The following is an update of general election contests in Colorado.
• Colorado’s 5th District (Rating change). Several House districts that usually are Republican strongholds are unexpectedly subject to serious Democratic Party challenges this year. Most of these involve a political or personal scandal involving the Republican incumbent.
That, however, is not the GOP’s problem in the contest in Colorado’s 5th District, on which CQPolitics.com has changed its ratings to Republican Favored from Safe Republican.
Rather, it is serious resentment engendered by their nominee, state Sen. Doug Lamborn, during his hard-hitting campaign for the Aug. 8 primary that has made the open-seat race less than a slam dunk for the Republicans in the overwhelmingly conservative 5th — a south-central Colorado district (including Colorado Springs), where President Bush took 66 percent of the vote in 2004.
In the Aug. 8 primary, Lamborn finished first in a six-candidate Republican field, edging out Jeff Crank, a former top aide to retiring 10-term Republican Rep. Joel Hefley. Lamborn went negative on Crank, with backup assistance from the conservative national group the Club for Growth, which endorsed Lamborn.
There would be no unity rally in the wake of the primary. Lamborn’s campaign so angered Hefley that he has refused to endorse the nominee, and was even reported to have briefly considered backing Democratic nominee Jay Fawcett, a retired Air Force lieutenant colonel who served in the 1990-91 Iraq war.

The tasks:
1: Could you reproduce, word for word, the part of the Colorado election update that opens with the words containing "The following is" and closes with "vote in 2004."?
2: How would the Colorado election update go on after its last sentence? Write the next part of it.

Data extract:
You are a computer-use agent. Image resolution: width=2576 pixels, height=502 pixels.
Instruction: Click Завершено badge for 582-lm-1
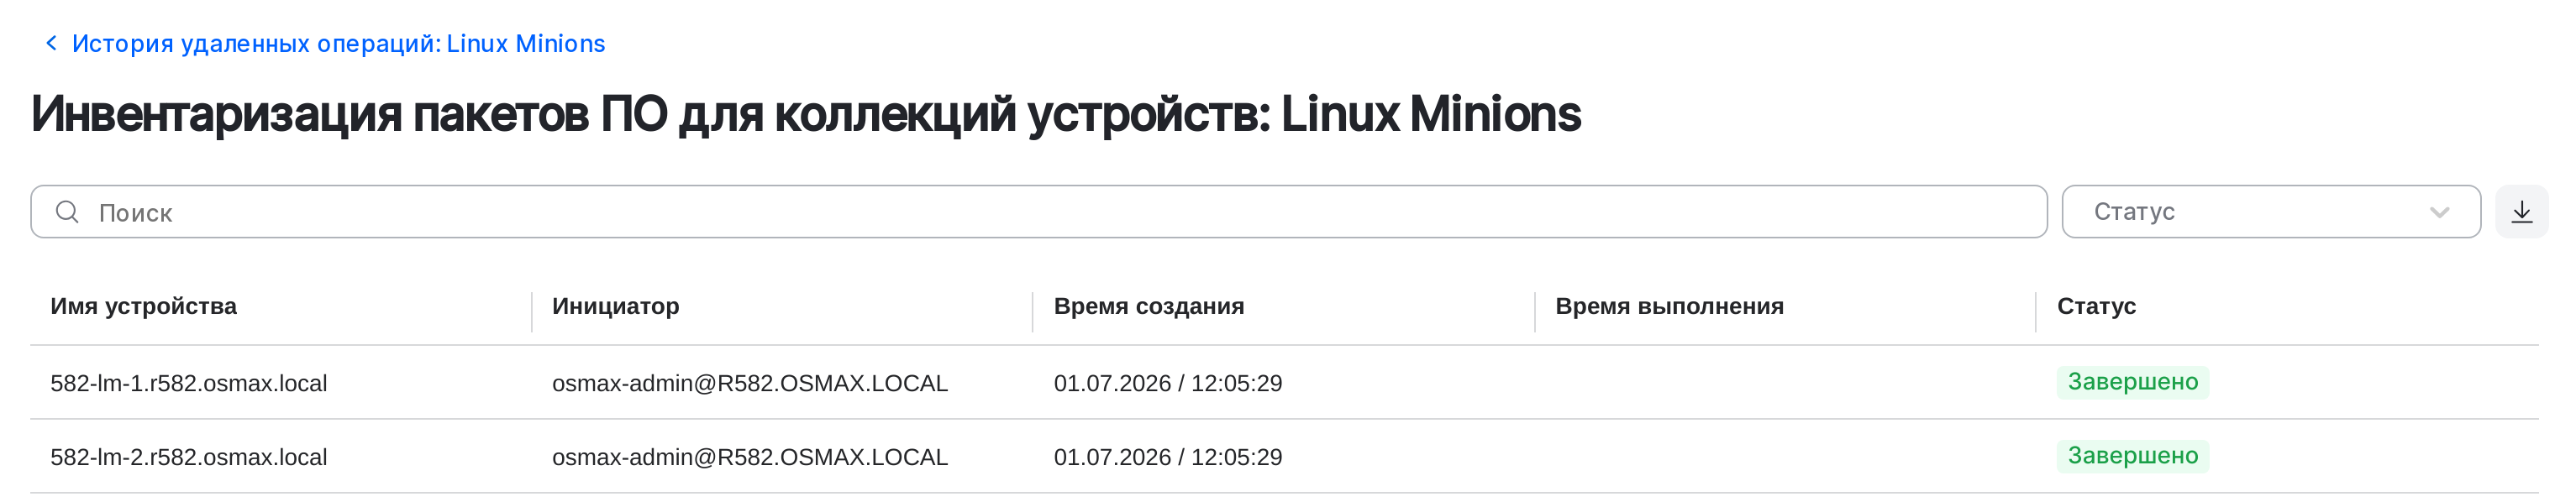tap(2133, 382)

The results:
1:
The following is an update of general election contests in Colorado.
• Colorado’s 5th District (Rating change). Several House districts that usually are Republican strongholds are unexpectedly subject to serious Democratic Party challenges this year. Most of these involve a political or personal scandal involving the Republican incumbent.
That, however, is not the GOP’s problem in the contest in Colorado’s 5th District, on which CQPolitics.com has changed its ratings to Republican Favored from Safe Republican.
Rather, it is serious resentment engendered by their nominee, state Sen. Doug Lamborn, during his hard-hitting campaign for the Aug. 8 primary that has made the open-seat race less than a slam dunk for the Republicans in the overwhelmingly conservative 5th — a south-central Colorado district (including Colorado Springs), where President Bush took 66 percent of the vote in 2004.

2:
Though it is rare for a retiring House member to refuse to endorse his own party’s nominee, it likely will take much more than an irreconciled incumbent to thrust the Democrats into a highly competitive position in the 5th. Along with Bush’s landslide numbers in the district, Hefley took 71 percent in 2004, and received at least 66 percent in each of his 10 House general elections. And Lamborn, despite the hostility he is receiving from some Republican quarters, holds views on issues that are not substantially different from those of the conservative Hefley.
Nonetheless, Democrats have a credible candidate in Fawcett, a graduate of the Air Force Academy, located in Colorado Springs. Pennsylvania Democratic Rep. John P. Murtha — an outspoken critic of the Bush administration’s strategy in the current Iraq war and a possible candidate for majority leader if the Democrats win control of the House this year — recently campaigned for Fawcett.
The pre-primary reports filed with the Federal Election Commission showed that Lamborn had outdone Fawcett in total receipts, $411,000 to $196,000, as of July 19. But because Lamborn had to spent much more on his primary campaign — Fawcett was unopposed for his nomination — they were much closer at the time in remaining cash: $70,000 for the Republican to $65,000 for the Democrat. New figures including activity in the year’s third quarter, which ended Saturday, must be filed by Oct. 15.